U.S. Lieutenant General William Caldwell urged NATO allies in Brussels Tuesday to provide 1,000 additional specialized trainers to build up Afghan forces by next year, so that Western troops can begin to withdraw from the country.
Caldwell also said the Afghan police and army need 133,000 more recruits to increase domestic security forces to more than 300,000 - another condition that could affect international troops' departure.
Casualties and low re-enlistment rates for the army and police have been problems for the Afghan government.
Separately, Afghan police report that a suicide bomber killed the deputy governor of eastern Ghazni province.
The blast that killed Mohammad Kazim Allahyar Tuesday also killed his adult son, his nephew, a guard and two civilians who were nearby at the time.
Police say a bomber riding a motorized rickshaw drove into the deputy governor's vehicle as it traveled toward Allahyar's office in Ghazni city.
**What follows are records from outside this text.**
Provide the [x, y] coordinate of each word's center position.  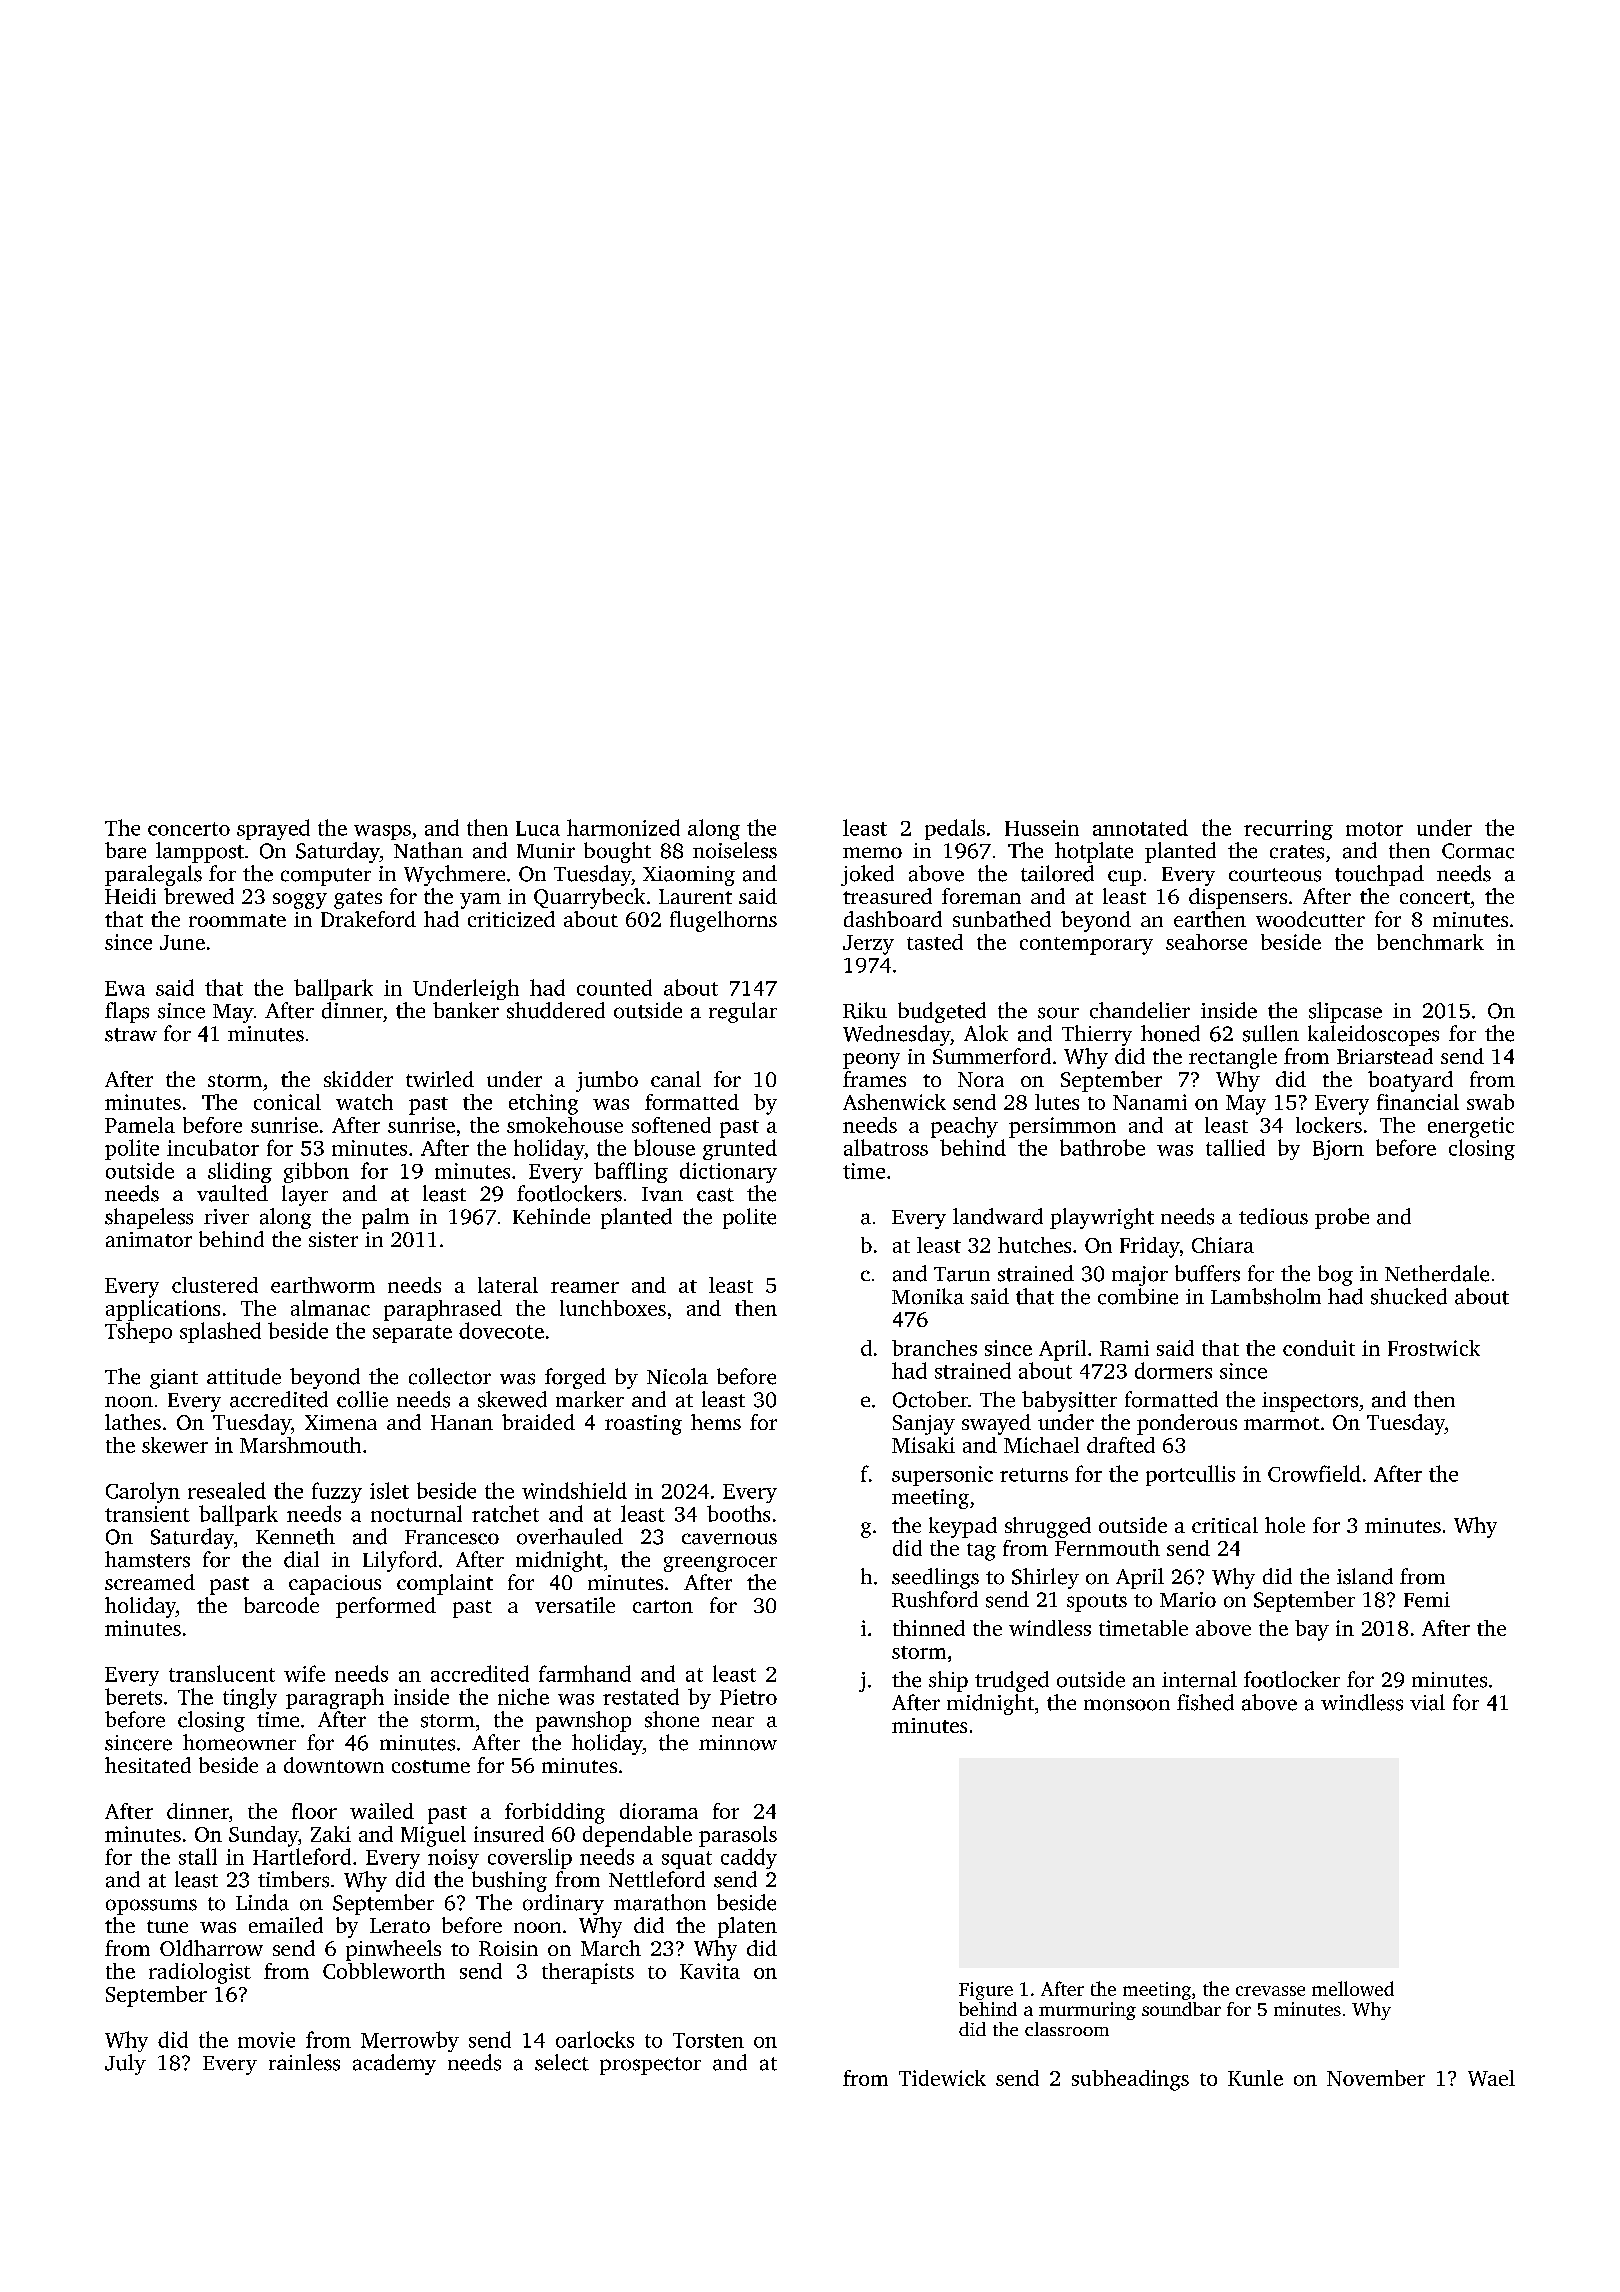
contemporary [1086, 946]
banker [466, 1010]
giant [174, 1379]
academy [394, 2064]
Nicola [677, 1376]
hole [1285, 1525]
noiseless [735, 850]
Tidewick [942, 2078]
In an emotional speech in Kabul, President Hamid Karzai decried such violence and said he worries it will force young Afghans to leave the country. He broke into tears at one point and said he does not want his son, Mirwais, to become a foreigner.
The speech was about education in Afghanistan. Mr. Karzai said children cannot go to school because of the threat of bombs and suicide attacks.
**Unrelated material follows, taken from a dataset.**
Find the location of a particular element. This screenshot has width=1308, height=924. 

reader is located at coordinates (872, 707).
The president's office said Tuesday that Afghan officials are investigating reports of civilian deaths during a NATO operation in the eastern province of Laghman.
NATO said it killed 30 enemy fighters in Laghman on Saturday during a battle with more than 250 militants - both Afghan nationals and foreigners. The coalition reported at the time that there were no known civilian casualties.
On Monday, NATO said it was probing the killing of an Afghan civilian by a coalition service member in Laghman the day before, but it gave no details.
Civilian casualties resulting from NATO operations have been a major source of tension between the Afghan government and members of the alliance.
Some information for this report was provided by AP and Reuters.